Based on the failure policies for the resource and role, the cluster service may try to bring the resource online on this node or move the group to another node of the cluster and then restart it. Check the resource and group state using Failover Cluster
Manager or the Get-ClusterResource Windows PowerShell cmdlet.
The cluster Resource Hosting Subsystem (RHS) process was terminated and will be restarted. This is typically associated with cluster health detection and recovery of a resource. Refer to the System event log to determine which resource and resource DLL is
causing the issue
The initiator could not send an iSCSI PDU. Error status is given in the dump data.
Connection to the target was lost. The initiator will attempt to retry the connection.
and
The IO operation at logical block address 0x634ae8 for Disk 18 (PDO name: \Device\0000004a) was retried.
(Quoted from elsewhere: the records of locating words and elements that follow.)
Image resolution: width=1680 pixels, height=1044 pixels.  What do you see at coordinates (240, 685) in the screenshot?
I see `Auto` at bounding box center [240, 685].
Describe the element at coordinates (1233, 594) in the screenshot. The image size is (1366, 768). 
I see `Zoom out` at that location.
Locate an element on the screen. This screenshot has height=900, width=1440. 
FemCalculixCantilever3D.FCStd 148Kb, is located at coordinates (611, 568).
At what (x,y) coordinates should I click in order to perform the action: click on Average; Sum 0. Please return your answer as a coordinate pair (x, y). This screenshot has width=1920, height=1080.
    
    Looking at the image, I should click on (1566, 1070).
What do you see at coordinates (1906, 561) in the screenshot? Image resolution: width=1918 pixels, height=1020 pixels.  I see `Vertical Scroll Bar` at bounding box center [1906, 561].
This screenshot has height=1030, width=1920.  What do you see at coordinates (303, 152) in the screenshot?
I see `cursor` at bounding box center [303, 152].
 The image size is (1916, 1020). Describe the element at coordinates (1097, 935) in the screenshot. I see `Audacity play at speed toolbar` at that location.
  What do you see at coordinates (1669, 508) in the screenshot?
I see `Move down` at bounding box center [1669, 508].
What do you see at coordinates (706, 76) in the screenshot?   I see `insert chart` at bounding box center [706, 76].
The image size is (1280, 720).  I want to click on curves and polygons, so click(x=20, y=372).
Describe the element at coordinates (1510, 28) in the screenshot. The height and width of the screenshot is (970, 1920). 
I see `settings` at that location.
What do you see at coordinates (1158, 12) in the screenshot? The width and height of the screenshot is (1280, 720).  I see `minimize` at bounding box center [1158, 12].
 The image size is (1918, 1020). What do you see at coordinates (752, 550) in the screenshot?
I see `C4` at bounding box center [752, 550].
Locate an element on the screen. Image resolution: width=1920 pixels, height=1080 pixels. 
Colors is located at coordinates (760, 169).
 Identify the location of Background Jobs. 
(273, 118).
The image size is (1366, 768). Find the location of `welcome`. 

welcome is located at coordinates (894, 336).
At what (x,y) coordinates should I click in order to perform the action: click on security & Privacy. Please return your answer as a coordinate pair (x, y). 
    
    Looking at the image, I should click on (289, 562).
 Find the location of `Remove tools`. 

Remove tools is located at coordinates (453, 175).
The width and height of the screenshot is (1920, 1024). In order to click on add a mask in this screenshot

There are no errors on the SAN, none of the disks have failed, the witness has no problems and Exchange is reporting the passive copies of the databases are healthy, there is no CQL. I had the network guys analyze the network logs for the connections all
the servers involved are on and the SAM, no entries to indicate issues, peak traffic was less than 1% of available bandwidth at the time of the issue.
Both Exchange servers and the witness are VMs (VMware), they are configured to always be on different hosts. There was no unusual traffic to or from the mail servers and the witness is only used for this and KMS so there is no huge overhead on this either.
Anybody seen this before or have any idea what could have caused it?